(Rows of pointing data)
+---+

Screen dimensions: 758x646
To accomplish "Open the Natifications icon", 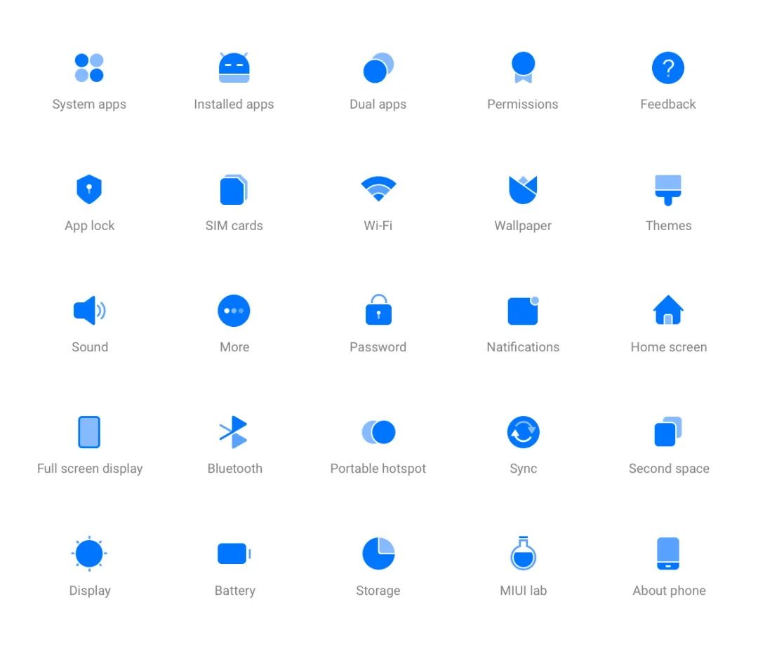I will tap(523, 311).
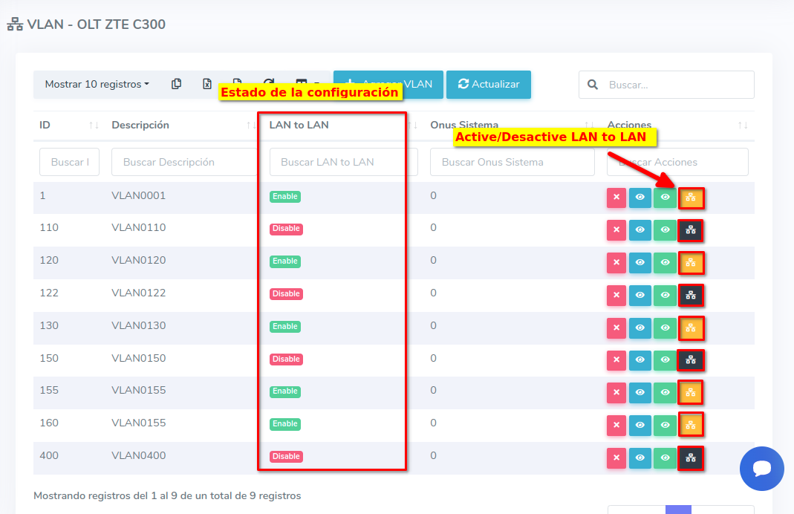Viewport: 794px width, 514px height.
Task: Delete VLAN0400 using its red X button
Action: click(616, 458)
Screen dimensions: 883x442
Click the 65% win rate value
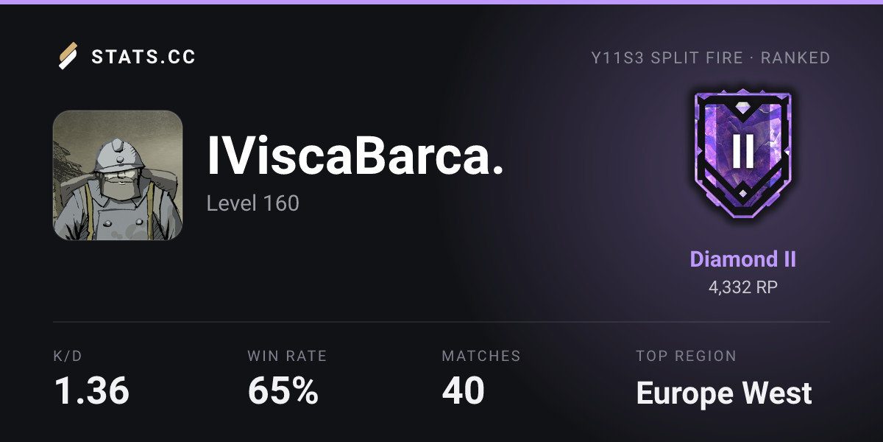click(283, 390)
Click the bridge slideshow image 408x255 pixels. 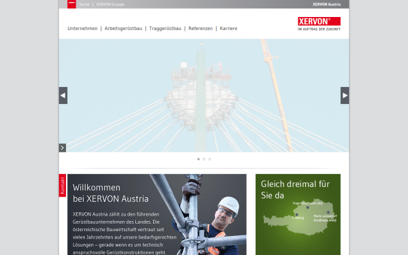coord(204,95)
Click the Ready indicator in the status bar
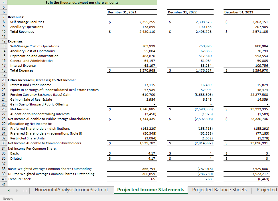Image resolution: width=278 pixels, height=201 pixels. pos(8,199)
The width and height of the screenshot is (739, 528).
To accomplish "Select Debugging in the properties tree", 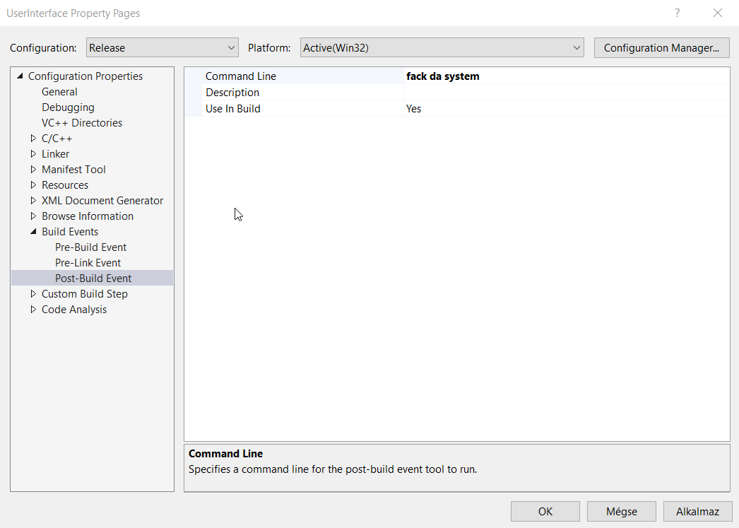I will 68,107.
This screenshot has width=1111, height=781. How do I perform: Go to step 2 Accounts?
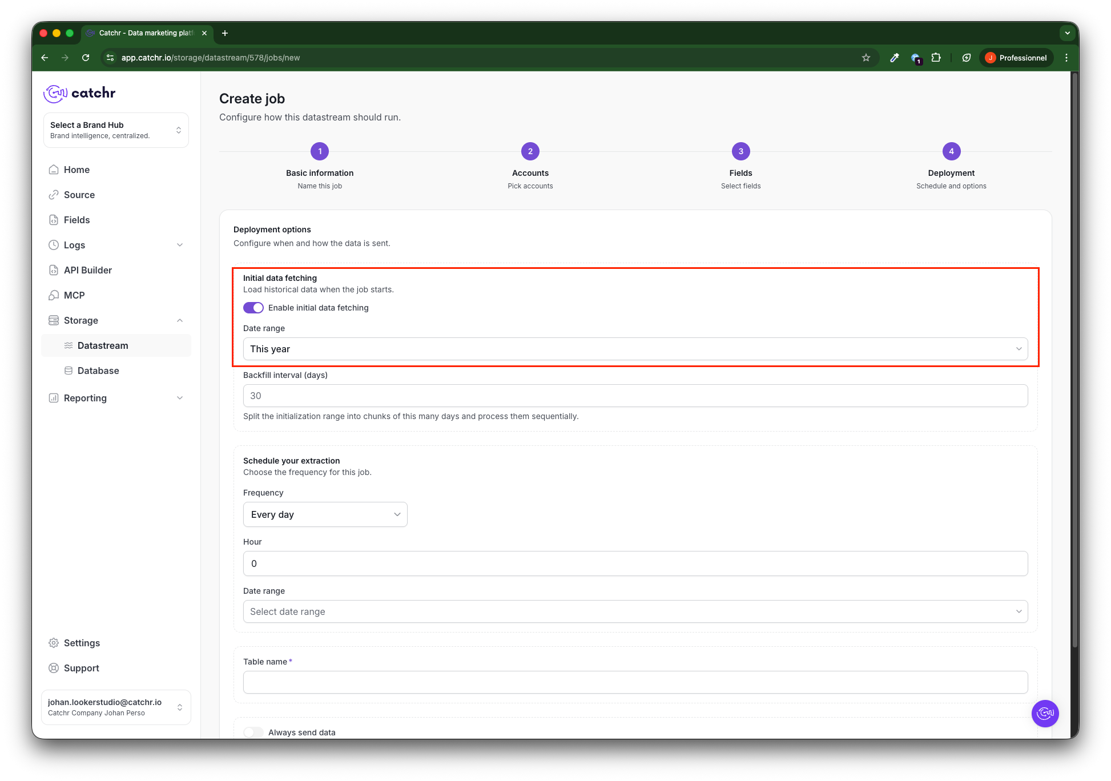[x=530, y=151]

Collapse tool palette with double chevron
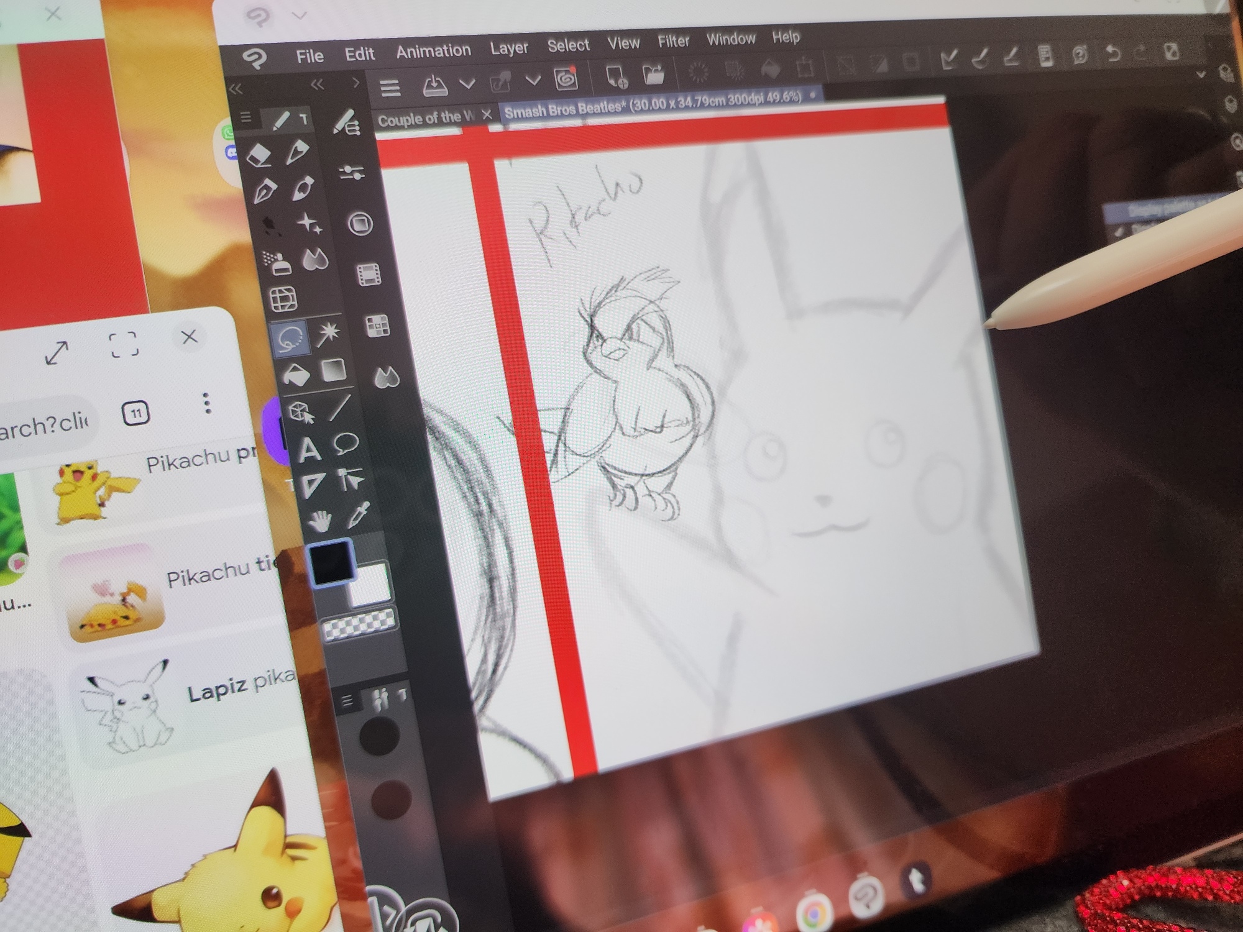pos(235,89)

+---+

§ **To be done**
Please output the stretch from the line containing "This screenshot has" through the end of the lines as a two-column CSV with the headers input and output. Give one row for each text paired with its coordinate answer, put each value in a quoted field with line breaks turned into spaces, and leave out the pictures.

§ **Worked solution**
input,output
"This screenshot has width=1111, height=781. How do I perform: Go to step 2 Accounts?","[x=530, y=151]"
"Collapse tool palette with double chevron","pos(235,89)"